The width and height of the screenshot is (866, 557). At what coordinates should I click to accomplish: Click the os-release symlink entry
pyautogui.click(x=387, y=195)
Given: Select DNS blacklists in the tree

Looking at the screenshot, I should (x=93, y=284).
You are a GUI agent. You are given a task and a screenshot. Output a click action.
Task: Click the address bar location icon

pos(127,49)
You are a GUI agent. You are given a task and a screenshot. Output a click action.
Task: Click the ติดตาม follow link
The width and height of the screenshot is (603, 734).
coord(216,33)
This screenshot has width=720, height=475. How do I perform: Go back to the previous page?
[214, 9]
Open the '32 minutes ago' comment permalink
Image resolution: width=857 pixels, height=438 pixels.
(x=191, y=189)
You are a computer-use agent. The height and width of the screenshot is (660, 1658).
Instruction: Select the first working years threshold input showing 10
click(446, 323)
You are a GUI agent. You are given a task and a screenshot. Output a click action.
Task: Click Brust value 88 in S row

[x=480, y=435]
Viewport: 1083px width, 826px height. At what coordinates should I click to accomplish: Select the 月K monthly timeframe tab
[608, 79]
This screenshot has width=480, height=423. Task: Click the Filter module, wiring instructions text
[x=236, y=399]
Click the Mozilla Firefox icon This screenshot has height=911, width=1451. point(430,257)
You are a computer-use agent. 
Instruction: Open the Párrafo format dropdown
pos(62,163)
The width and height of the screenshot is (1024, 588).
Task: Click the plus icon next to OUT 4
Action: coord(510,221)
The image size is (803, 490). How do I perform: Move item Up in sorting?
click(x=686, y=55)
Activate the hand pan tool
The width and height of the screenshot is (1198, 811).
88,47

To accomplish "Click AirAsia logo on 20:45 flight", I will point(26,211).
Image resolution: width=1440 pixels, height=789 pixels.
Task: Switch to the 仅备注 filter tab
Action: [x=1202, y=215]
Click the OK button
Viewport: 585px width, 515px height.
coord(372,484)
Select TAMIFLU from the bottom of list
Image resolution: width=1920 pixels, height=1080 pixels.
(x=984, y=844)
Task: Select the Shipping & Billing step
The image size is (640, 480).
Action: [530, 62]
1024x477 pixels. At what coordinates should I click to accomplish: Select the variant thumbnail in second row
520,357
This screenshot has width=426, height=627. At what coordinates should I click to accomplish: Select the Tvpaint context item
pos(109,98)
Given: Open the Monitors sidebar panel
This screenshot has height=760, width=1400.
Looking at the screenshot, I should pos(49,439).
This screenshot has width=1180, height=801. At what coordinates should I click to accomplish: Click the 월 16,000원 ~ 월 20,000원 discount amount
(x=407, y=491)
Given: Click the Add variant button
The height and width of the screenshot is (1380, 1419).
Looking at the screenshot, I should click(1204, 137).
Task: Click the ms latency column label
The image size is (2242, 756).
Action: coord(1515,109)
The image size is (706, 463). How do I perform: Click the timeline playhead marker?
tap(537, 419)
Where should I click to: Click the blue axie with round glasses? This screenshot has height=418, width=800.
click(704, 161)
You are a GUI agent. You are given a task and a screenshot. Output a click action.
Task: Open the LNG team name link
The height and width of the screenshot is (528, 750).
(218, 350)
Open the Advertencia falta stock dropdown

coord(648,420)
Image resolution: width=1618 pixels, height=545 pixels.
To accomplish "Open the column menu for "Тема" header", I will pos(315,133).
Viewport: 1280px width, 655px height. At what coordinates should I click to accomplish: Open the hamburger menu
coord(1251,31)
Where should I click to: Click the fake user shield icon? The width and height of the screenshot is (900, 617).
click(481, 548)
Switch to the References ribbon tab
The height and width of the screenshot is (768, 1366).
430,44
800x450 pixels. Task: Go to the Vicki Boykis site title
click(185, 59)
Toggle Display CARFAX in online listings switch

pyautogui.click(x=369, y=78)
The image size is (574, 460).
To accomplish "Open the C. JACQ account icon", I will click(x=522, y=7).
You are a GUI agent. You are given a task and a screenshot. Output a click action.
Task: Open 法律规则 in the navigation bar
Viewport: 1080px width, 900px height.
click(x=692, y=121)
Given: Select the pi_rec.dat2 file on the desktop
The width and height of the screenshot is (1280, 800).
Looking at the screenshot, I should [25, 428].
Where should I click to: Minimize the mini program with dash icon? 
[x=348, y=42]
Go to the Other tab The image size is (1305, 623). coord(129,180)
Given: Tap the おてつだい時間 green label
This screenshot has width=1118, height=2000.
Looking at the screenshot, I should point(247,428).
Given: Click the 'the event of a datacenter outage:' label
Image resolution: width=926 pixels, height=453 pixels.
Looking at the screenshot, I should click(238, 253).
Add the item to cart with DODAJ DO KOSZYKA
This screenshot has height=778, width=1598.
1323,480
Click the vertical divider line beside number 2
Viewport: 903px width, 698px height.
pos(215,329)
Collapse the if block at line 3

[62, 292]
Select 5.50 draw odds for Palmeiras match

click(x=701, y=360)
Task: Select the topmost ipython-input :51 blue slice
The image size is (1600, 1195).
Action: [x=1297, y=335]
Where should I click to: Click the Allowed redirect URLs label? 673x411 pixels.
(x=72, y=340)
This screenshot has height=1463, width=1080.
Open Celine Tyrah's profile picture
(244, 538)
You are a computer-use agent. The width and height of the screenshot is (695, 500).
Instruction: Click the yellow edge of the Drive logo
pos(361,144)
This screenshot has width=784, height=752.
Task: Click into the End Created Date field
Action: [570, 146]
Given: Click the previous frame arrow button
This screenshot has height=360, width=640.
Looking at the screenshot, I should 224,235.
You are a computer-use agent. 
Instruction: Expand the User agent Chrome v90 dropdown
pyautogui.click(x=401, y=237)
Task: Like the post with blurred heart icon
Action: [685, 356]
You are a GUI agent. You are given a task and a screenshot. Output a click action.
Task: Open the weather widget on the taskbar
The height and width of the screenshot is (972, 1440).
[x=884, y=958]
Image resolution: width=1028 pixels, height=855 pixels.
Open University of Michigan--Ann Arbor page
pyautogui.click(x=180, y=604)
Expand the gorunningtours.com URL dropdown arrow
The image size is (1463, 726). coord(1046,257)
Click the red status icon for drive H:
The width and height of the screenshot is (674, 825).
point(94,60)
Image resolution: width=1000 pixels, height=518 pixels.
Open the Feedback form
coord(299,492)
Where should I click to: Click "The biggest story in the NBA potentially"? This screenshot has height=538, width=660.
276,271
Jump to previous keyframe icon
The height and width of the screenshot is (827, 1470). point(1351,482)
------------------------------------------------------------
• TRY IT
Your task is to output the material above exactly.

• REPLY TO THE TASK
The width and height of the screenshot is (866, 557). At what coordinates should I click to accomplish: Click the os-release symlink entry
pyautogui.click(x=387, y=195)
Given: Select DNS blacklists in the tree

Looking at the screenshot, I should (x=93, y=284).
You are a GUI agent. You are given a task and a screenshot. Output a click action.
Task: Click the address bar location icon

pos(127,49)
You are a GUI agent. You are given a task and a screenshot. Output a click action.
Task: Click the ติดตาม follow link
The width and height of the screenshot is (603, 734).
coord(216,33)
This screenshot has width=720, height=475. How do I perform: Go back to the previous page?
[214, 9]
Open the '32 minutes ago' comment permalink
Image resolution: width=857 pixels, height=438 pixels.
(x=191, y=189)
You are a computer-use agent. The height and width of the screenshot is (660, 1658).
Instruction: Select the first working years threshold input showing 10
click(446, 323)
You are a GUI agent. You are given a task and a screenshot. Output a click action.
Task: Click Brust value 88 in S row

[x=480, y=435]
Viewport: 1083px width, 826px height. At what coordinates should I click to accomplish: Select the 月K monthly timeframe tab
[608, 79]
This screenshot has width=480, height=423. Task: Click the Filter module, wiring instructions text
[x=236, y=399]
Click the Mozilla Firefox icon This screenshot has height=911, width=1451. point(430,257)
You are a computer-use agent. 
Instruction: Open the Párrafo format dropdown
pos(62,163)
The width and height of the screenshot is (1024, 588).
Task: Click the plus icon next to OUT 4
Action: coord(510,221)
The image size is (803, 490). How do I perform: Move item Up in sorting?
click(x=686, y=55)
Activate the hand pan tool
The width and height of the screenshot is (1198, 811).
88,47

To accomplish "Click AirAsia logo on 20:45 flight", I will point(26,211).
Image resolution: width=1440 pixels, height=789 pixels.
Task: Switch to the 仅备注 filter tab
Action: [x=1202, y=215]
Click the OK button
Viewport: 585px width, 515px height.
coord(372,484)
Select TAMIFLU from the bottom of list
Image resolution: width=1920 pixels, height=1080 pixels.
(x=984, y=844)
Task: Select the Shipping & Billing step
The image size is (640, 480).
Action: [530, 62]
1024x477 pixels. At what coordinates should I click to accomplish: Select the variant thumbnail in second row
520,357
This screenshot has width=426, height=627. At what coordinates should I click to accomplish: Select the Tvpaint context item
pos(109,98)
Given: Open the Monitors sidebar panel
This screenshot has height=760, width=1400.
Looking at the screenshot, I should pos(49,439).
This screenshot has width=1180, height=801. At what coordinates should I click to accomplish: Click the 월 16,000원 ~ 월 20,000원 discount amount
(x=407, y=491)
Given: Click the Add variant button
The height and width of the screenshot is (1380, 1419).
Looking at the screenshot, I should click(1204, 137).
Task: Click the ms latency column label
The image size is (2242, 756).
Action: coord(1515,109)
The image size is (706, 463). How do I perform: Click the timeline playhead marker?
tap(537, 419)
Where should I click to: Click the blue axie with round glasses? This screenshot has height=418, width=800.
click(704, 161)
You are a GUI agent. You are given a task and a screenshot. Output a click action.
Task: Open the LNG team name link
The height and width of the screenshot is (528, 750).
(218, 350)
Open the Advertencia falta stock dropdown

coord(648,420)
Image resolution: width=1618 pixels, height=545 pixels.
To accomplish "Open the column menu for "Тема" header", I will pos(315,133).
Viewport: 1280px width, 655px height. At what coordinates should I click to accomplish: Open the hamburger menu
coord(1251,31)
Where should I click to: Click the fake user shield icon? The width and height of the screenshot is (900, 617).
click(481, 548)
Switch to the References ribbon tab
The height and width of the screenshot is (768, 1366).
430,44
800x450 pixels. Task: Go to the Vicki Boykis site title
click(185, 59)
Toggle Display CARFAX in online listings switch

pyautogui.click(x=369, y=78)
The image size is (574, 460).
To accomplish "Open the C. JACQ account icon", I will click(x=522, y=7).
You are a GUI agent. You are given a task and a screenshot. Output a click action.
Task: Open 法律规则 in the navigation bar
Viewport: 1080px width, 900px height.
click(x=692, y=121)
Given: Select the pi_rec.dat2 file on the desktop
The width and height of the screenshot is (1280, 800).
Looking at the screenshot, I should [25, 428].
Where should I click to: Minimize the mini program with dash icon? 
[x=348, y=42]
Go to the Other tab The image size is (1305, 623). coord(129,180)
Given: Tap the おてつだい時間 green label
This screenshot has width=1118, height=2000.
Looking at the screenshot, I should point(247,428).
Given: Click the 'the event of a datacenter outage:' label
Image resolution: width=926 pixels, height=453 pixels.
Looking at the screenshot, I should click(238, 253).
Add the item to cart with DODAJ DO KOSZYKA
This screenshot has height=778, width=1598.
1323,480
Click the vertical divider line beside number 2
Viewport: 903px width, 698px height.
pos(215,329)
Collapse the if block at line 3

[62, 292]
Select 5.50 draw odds for Palmeiras match

click(x=701, y=360)
Task: Select the topmost ipython-input :51 blue slice
The image size is (1600, 1195).
Action: [x=1297, y=335]
Where should I click to: Click the Allowed redirect URLs label? 673x411 pixels.
(x=72, y=340)
This screenshot has height=1463, width=1080.
Open Celine Tyrah's profile picture
(244, 538)
You are a computer-use agent. The width and height of the screenshot is (695, 500).
Instruction: Click the yellow edge of the Drive logo
pos(361,144)
This screenshot has width=784, height=752.
Task: Click into the End Created Date field
Action: [570, 146]
Given: Click the previous frame arrow button
This screenshot has height=360, width=640.
Looking at the screenshot, I should 224,235.
You are a computer-use agent. 
Instruction: Expand the User agent Chrome v90 dropdown
pyautogui.click(x=401, y=237)
Task: Like the post with blurred heart icon
Action: [685, 356]
You are a GUI agent. You are given a task and a screenshot. Output a click action.
Task: Open the weather widget on the taskbar
The height and width of the screenshot is (972, 1440).
[x=884, y=958]
Image resolution: width=1028 pixels, height=855 pixels.
Open University of Michigan--Ann Arbor page
pyautogui.click(x=180, y=604)
Expand the gorunningtours.com URL dropdown arrow
The image size is (1463, 726). coord(1046,257)
Click the red status icon for drive H:
The width and height of the screenshot is (674, 825).
point(94,60)
Image resolution: width=1000 pixels, height=518 pixels.
Open the Feedback form
coord(299,492)
Where should I click to: Click "The biggest story in the NBA potentially"? This screenshot has height=538, width=660.
276,271
Jump to previous keyframe icon
The height and width of the screenshot is (827, 1470). point(1351,482)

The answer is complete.